(Beginning of Records provided)
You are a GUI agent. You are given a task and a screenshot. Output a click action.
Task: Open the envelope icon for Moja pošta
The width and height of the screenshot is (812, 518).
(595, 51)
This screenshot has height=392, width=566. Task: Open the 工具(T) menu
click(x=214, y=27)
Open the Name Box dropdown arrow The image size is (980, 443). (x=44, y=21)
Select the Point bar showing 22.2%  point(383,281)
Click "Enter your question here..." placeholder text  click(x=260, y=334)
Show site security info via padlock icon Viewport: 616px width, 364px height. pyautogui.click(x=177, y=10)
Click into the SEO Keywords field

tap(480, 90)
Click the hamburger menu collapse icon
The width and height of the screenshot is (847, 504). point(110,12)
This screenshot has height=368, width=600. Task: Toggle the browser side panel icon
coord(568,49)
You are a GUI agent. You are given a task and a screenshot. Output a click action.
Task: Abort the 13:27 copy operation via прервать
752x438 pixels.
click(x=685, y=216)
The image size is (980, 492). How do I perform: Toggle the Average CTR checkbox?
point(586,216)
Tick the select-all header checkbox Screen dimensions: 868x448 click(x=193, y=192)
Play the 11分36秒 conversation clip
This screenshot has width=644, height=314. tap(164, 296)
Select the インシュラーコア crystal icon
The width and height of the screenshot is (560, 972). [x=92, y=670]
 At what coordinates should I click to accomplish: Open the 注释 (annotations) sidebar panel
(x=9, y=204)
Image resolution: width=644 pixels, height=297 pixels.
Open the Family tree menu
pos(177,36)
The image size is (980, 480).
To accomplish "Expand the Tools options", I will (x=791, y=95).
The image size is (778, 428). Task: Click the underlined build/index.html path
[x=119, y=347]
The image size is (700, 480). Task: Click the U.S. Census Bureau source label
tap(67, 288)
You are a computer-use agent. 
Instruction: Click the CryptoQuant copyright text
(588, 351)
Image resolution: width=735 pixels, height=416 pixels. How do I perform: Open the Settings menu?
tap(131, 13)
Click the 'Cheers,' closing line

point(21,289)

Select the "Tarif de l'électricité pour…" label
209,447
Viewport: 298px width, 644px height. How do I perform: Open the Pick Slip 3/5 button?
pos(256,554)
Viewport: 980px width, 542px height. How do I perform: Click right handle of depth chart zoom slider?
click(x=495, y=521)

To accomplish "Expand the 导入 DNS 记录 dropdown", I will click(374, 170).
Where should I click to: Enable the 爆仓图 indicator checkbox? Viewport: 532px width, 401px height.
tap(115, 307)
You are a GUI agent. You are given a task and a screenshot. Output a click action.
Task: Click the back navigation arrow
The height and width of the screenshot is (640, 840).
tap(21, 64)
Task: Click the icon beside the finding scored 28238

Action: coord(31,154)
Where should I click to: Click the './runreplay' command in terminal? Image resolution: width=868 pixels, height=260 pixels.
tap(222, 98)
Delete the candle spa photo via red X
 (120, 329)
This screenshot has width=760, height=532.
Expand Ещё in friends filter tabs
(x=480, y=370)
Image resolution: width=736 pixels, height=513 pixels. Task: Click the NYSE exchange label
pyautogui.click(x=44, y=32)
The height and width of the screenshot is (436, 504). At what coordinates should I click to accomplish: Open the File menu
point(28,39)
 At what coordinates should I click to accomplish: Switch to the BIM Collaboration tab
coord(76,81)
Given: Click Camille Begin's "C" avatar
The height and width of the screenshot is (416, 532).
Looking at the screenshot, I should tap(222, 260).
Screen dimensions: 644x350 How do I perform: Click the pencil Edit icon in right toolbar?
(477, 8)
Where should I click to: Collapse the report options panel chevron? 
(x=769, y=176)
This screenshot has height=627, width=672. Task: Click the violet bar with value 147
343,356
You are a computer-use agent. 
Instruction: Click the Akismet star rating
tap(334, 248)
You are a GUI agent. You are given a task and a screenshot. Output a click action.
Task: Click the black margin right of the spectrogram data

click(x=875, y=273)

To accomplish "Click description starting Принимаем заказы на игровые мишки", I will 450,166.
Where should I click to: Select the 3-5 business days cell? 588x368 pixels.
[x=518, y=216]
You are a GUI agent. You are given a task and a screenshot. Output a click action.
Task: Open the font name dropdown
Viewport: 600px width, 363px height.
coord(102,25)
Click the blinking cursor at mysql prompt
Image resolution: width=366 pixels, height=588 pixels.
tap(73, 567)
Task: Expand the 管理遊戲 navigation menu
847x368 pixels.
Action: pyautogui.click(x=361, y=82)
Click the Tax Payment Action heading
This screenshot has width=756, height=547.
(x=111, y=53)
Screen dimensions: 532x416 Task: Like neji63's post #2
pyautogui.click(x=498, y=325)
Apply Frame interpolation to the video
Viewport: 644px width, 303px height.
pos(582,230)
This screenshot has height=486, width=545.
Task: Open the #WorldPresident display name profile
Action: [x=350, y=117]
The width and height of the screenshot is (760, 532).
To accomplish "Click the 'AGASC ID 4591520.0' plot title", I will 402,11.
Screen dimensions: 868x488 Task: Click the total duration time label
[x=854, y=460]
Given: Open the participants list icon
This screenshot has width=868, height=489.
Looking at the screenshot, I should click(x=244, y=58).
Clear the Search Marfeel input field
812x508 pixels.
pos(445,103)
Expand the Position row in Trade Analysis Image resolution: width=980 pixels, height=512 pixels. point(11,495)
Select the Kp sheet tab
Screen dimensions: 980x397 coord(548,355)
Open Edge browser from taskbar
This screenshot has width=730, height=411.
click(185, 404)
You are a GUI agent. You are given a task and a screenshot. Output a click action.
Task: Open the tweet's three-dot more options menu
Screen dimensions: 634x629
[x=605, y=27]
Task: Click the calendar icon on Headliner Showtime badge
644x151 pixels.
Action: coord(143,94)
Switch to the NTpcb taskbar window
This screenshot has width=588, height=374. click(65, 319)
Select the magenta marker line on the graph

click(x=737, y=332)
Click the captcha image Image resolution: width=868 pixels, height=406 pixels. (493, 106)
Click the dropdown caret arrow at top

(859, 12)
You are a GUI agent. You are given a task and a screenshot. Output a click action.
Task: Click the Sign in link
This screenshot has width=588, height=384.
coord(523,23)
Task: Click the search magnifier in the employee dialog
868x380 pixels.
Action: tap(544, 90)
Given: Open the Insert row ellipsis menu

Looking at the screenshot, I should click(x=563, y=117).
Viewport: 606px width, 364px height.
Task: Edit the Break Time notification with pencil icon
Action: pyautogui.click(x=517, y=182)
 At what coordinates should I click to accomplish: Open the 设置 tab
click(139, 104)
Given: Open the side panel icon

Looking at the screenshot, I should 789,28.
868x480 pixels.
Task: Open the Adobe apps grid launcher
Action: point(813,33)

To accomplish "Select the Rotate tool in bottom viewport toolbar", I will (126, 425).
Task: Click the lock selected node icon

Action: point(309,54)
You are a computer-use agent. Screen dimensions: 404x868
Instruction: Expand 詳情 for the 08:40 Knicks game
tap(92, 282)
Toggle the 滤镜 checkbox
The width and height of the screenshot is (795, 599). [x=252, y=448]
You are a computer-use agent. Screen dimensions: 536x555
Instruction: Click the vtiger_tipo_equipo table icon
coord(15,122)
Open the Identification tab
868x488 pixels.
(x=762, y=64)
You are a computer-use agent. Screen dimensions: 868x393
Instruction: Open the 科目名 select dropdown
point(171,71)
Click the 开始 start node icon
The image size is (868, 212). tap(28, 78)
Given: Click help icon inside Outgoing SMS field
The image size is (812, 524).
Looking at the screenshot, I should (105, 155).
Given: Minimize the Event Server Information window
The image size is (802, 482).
(End of Records provided)
-- Assignment --
Return, in full, every line of these entries that holds "will".

-- Exercise answer --
To accomplish "Expand the Tools options", I will (x=791, y=95).
To accomplish "Expand the 导入 DNS 记录 dropdown", I will click(374, 170).
To accomplish "Click description starting Принимаем заказы на игровые мишки", I will 450,166.
To accomplish "Click the 'AGASC ID 4591520.0' plot title", I will 402,11.
To accomplish "Select the Rotate tool in bottom viewport toolbar", I will (126, 425).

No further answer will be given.